佐賀県の日本酒は甘口の酒が多いと言われていますが蔵元の話によると中でも嬉野周辺で飲まれている酒は特に甘口だとか。
地元ではレギュラー酒は甘口でないと売れないそうです。

虎之児も搾り終えた原酒の段階で日本酒度はマイナス10。割り水してもマイナス8くらいという甘口の酒。
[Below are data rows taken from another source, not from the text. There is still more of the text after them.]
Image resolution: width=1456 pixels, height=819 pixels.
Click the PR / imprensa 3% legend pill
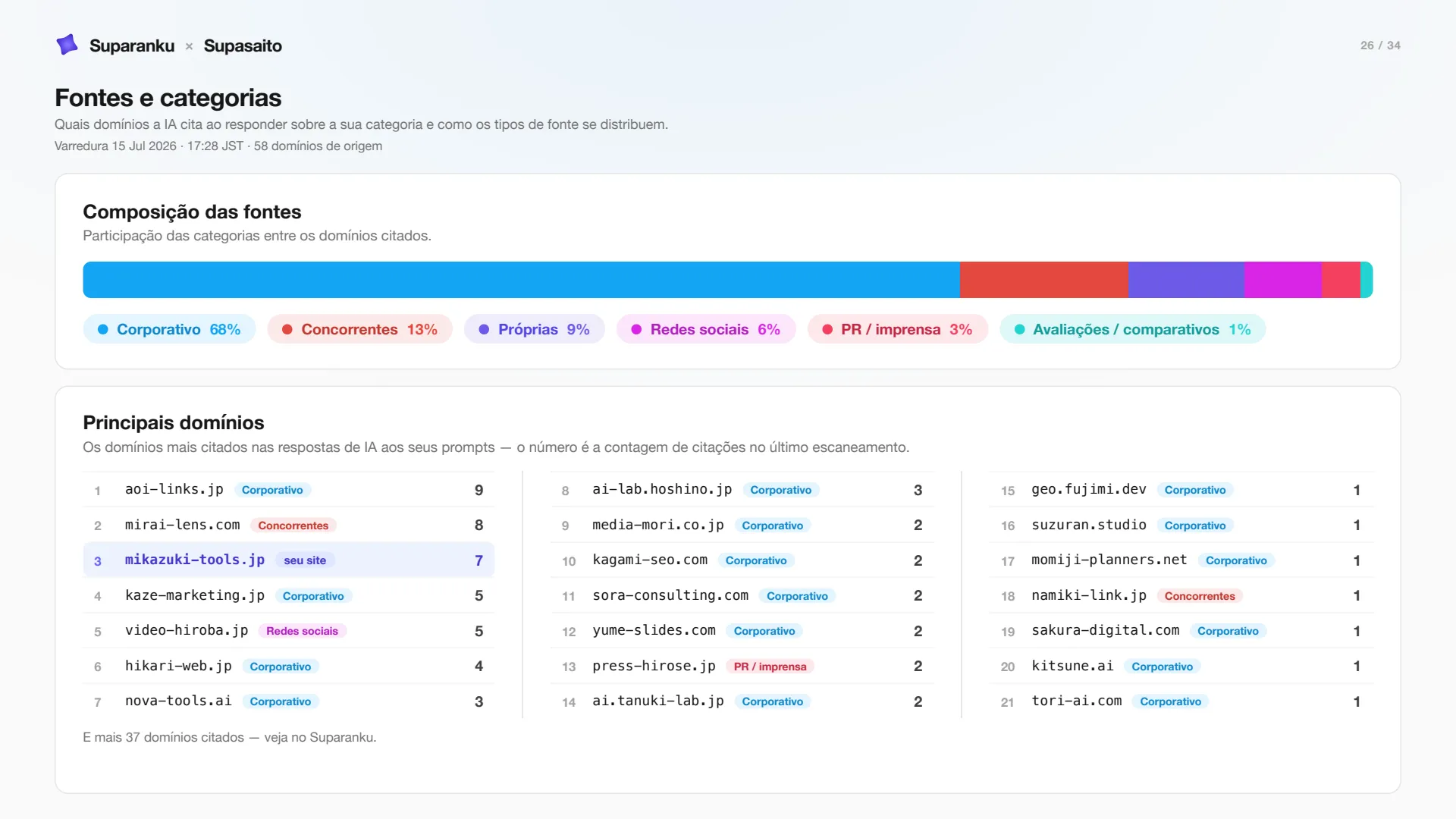[898, 329]
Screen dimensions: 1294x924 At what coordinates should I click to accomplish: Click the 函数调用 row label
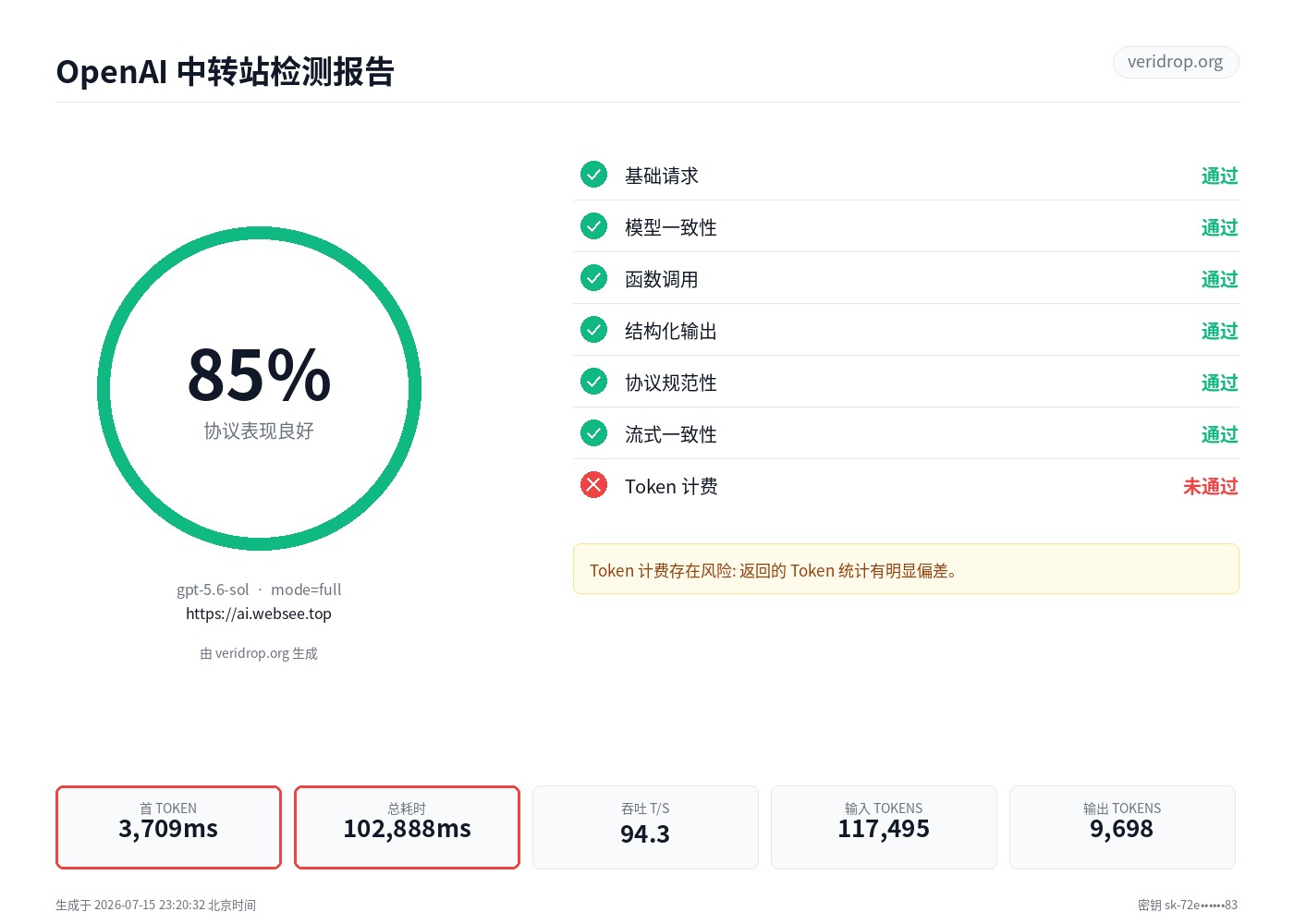click(x=662, y=279)
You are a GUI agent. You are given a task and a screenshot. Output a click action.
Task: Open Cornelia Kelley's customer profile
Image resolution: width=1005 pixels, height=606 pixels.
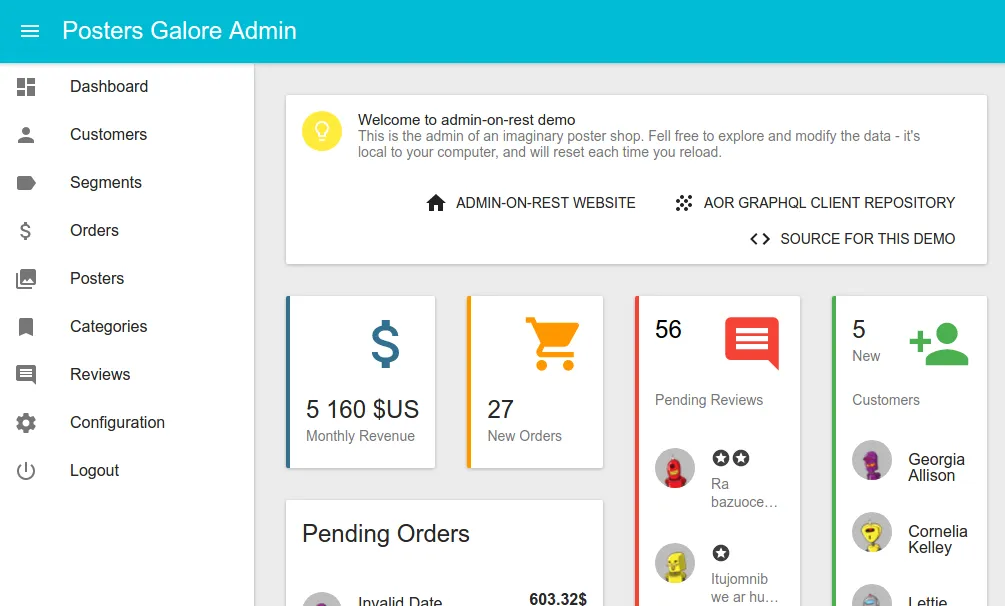pyautogui.click(x=937, y=539)
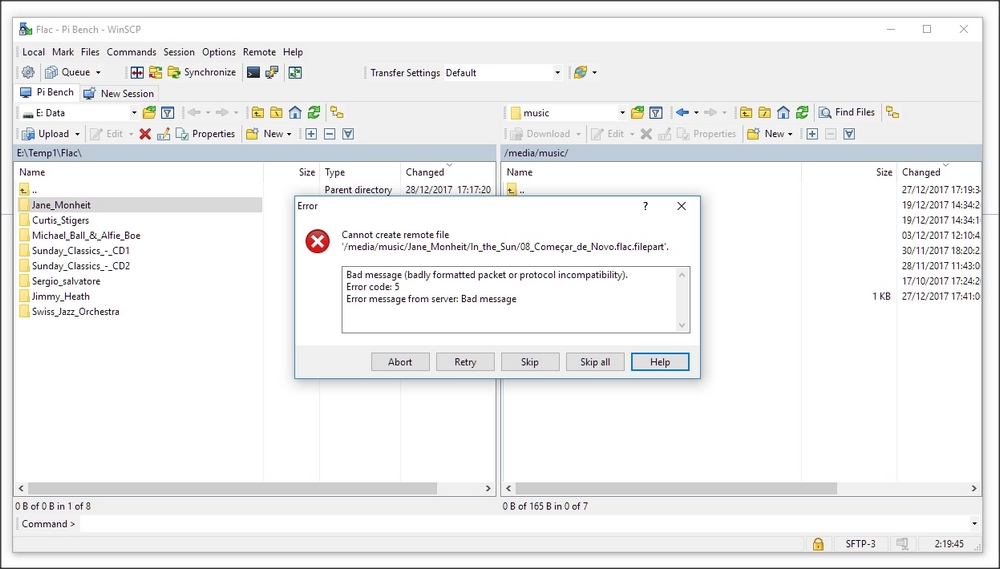Open the console terminal icon in toolbar

pos(253,72)
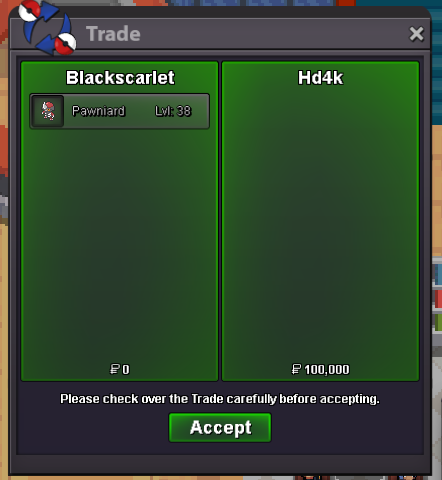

ただし甘口が好まれるのはレギュラーと呼ばれる地元商品の普通酒が中心で特定名称になるとそれほど甘くはないとのこと。
この蔵が造る特定名称酒は日本酒度がプラス2から3くらいの酒を造られているそうです。

井手酒造に訪問し面白いものを発見しました。
虎之児(とらのこ) 井手酒造有限会社|虎之児 特選ラベル
JAXA(宇宙航空研究開発機構)では、ロケット打ち上げの際「性能計算書」という書類が作成されるそうです。

JAXA宇宙科学研究本部教授、的川泰宣先生が書かれた「ロケット打ち上げの遊び心」というコラムによると、日本で一番最初に打ち上げられた人工衛星の「性能計算書」のタイトルには「Satellite」という案が挙がったのですが、的川氏が冗談で「Hatelliteぐらいじゃないですかね」と答えたそうです。

これがきっかけで性能計算書の表紙には遊び心が入るようになり、「Hatellite」が「hi-lite」と変化。

そして、はやぶさが打ち上げられる時。
太陽系誕生の秘密を探る「虎の子」とも言える小惑星の破片を回収して返ってくるプロジェクト。

的川氏が偶然眺めていた日本酒リストに佐賀県の嬉野の酒蔵が造る「虎之児」という日本酒を発見。
これだ、と思い蔵元にお酒を取り寄せて、ラベルに手を加えてはやぶさの性能計算書の表紙に使われたそうです。

虎之児(とらのこ) 井手酒造有限会社|はやぶさ 性能計算書の表紙
オリジナルのラベルを元に細かく手が加えられています。
的川教授の書かれた本によると、表紙の遊び心は毎回チームに笑いを誘い、厳しいチームの雰囲気を和らげてきたとの事。

虎之児(とらのこ) 井手酒造有限会社|川口博士

虎之児(とらのこ) 井手酒造有限会社|はやぶさ
こんな感じでラベルには細かく手が加えられています。

虎之児(とらのこ) 井手酒造有限会社|川口淳一郎
蔵の名前は川口酒造になってます。住所は相模原キャンパスのようです。

小惑星探査機“はやぶさ”は映画化されましたが、映画の中にも虎之児が写っているシーンがあるそうです。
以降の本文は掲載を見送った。